Air pollution in other parts of the world is not a new concept as it has become a global issue, disrupting daily life in many countries
Photos of smoke-filled New York over the past few days have left citizens in shock as they cope with the unfamiliar problem of extreme air pollution.
Authorities have issued air quality alerts for the East Coast due to heavy air pollution from smoke from Canadian wildfires, and individuals have once more donned N95 face masks, which have been mostly forgotten about since the pandemic.
People post images of the "apocalyptic" sight and advice on how to reduce health hazards on social media.
These scenes are uncommon in the US outside of West Coast states like California, which regularly face wildfires, CNN reported.

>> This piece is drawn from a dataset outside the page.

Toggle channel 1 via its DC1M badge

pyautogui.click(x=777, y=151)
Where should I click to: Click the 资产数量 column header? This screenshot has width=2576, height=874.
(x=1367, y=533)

Air pollution in other parts of the world is not a new concept as it has become a global issue, with India being one of the most polluted cities in the world, reducing life expectancy by up to nine years and contributing to 1.6 million fatalities.

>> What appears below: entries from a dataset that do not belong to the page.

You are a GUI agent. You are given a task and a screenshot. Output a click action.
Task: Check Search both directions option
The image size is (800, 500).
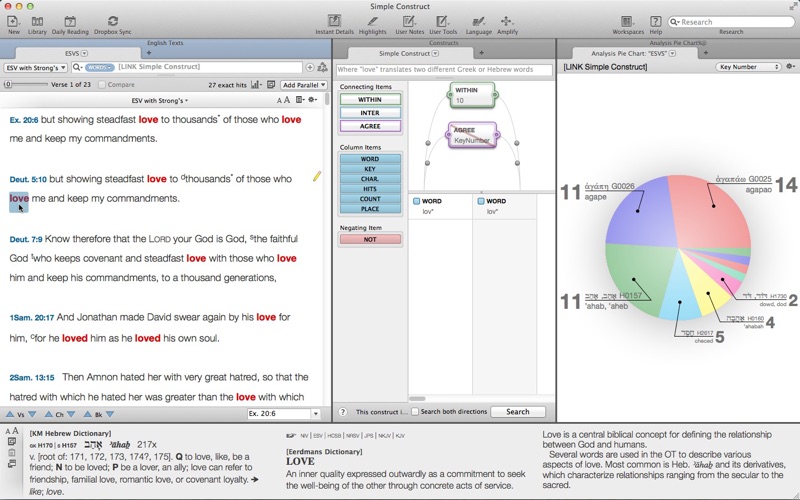415,411
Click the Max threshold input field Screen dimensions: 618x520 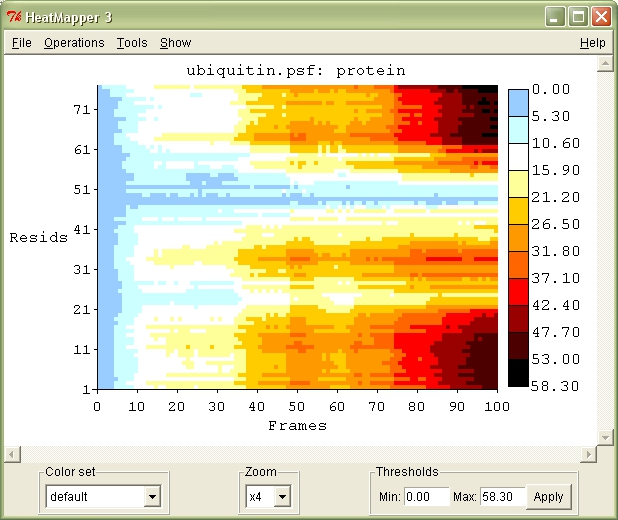(x=503, y=496)
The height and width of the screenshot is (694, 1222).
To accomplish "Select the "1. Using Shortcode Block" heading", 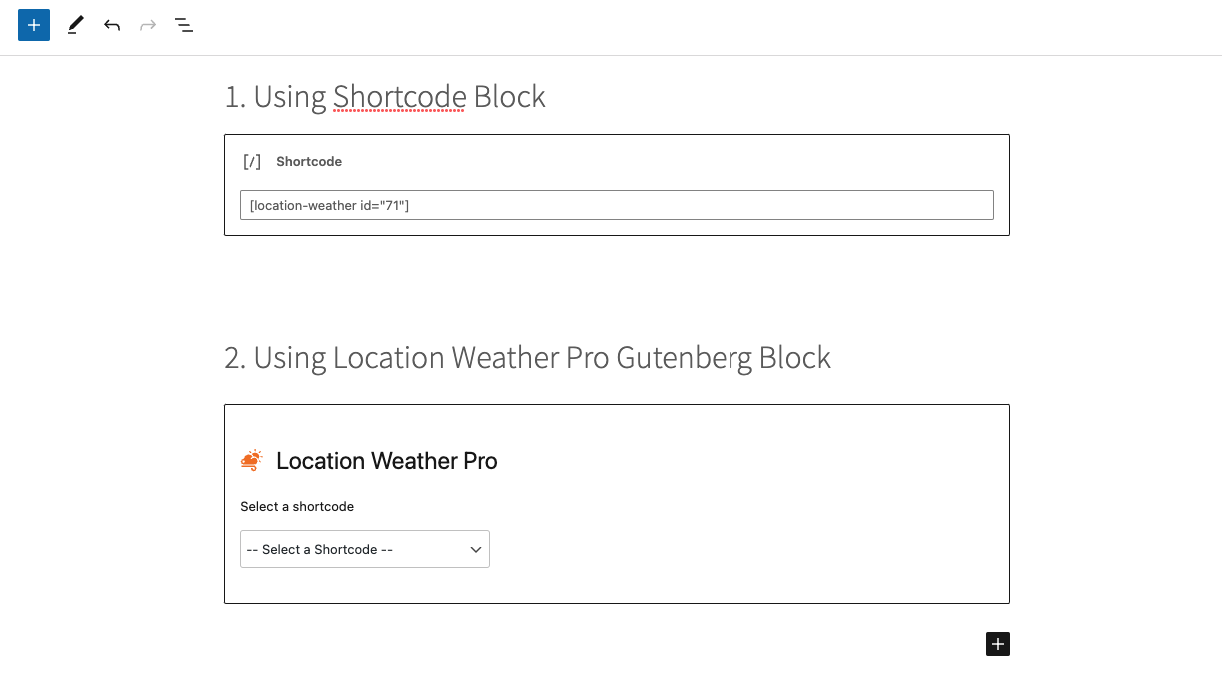I will tap(385, 97).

New Delhi is heavily polluted due to vehicle emissions, coal-fired power plants, and burning agricultural fields, which can lead to health problems such as asthma and heart disease.
Air pollution in Asia has caused disruptions to daily life, especially during the stubble-burning season, leading to dozens of students falling ill and schools closing.
New York’s PM2.5 levels peaked Wednesday afternoon, measuring 303.3 micrograms per cubic meter whereas IQAir's "good" range is 5 micrograms per cubic meter.
Moreover, forest fires in Indonesia and Chiang Mai, Thailand, have caused massive respiratory issues, leading to hospital wards being so full they had to turn some patients away.
According to CNN, the 2013 "airpocalypse" in Beijing caused global media attention and China launched a sweeping anti-pollution campaign, shutting down coal mines and coal plants, setting up air monitoring stations, and rolling out new regulations.
However, Beijing's improved air quality in 2021 is an encouraging sign, but there are still challenges to overcome, even in cities with good air.
Based on recent studies, scientists suggest that "human-caused" carbon pollution from fossil fuel and cement companies is causing wildfires in the US and Canada.
After consulting with US President Joe Biden on how to put out the Quebec fires, Canadian Prime Minister Justin Trudeau made a statement on Wednesday referencing "the devastating impacts of climate change."
"The perfect image for how world leaders have failed to stop the climate crisis," tweeted scientist and climate advocate Lucky Tran on Wednesday, under an image of the United Nations building in New York that is barely visible through orange smog.
Adding in a separate post, he said: "Today New Yorkers and East Coasters are experiencing this impact first hand."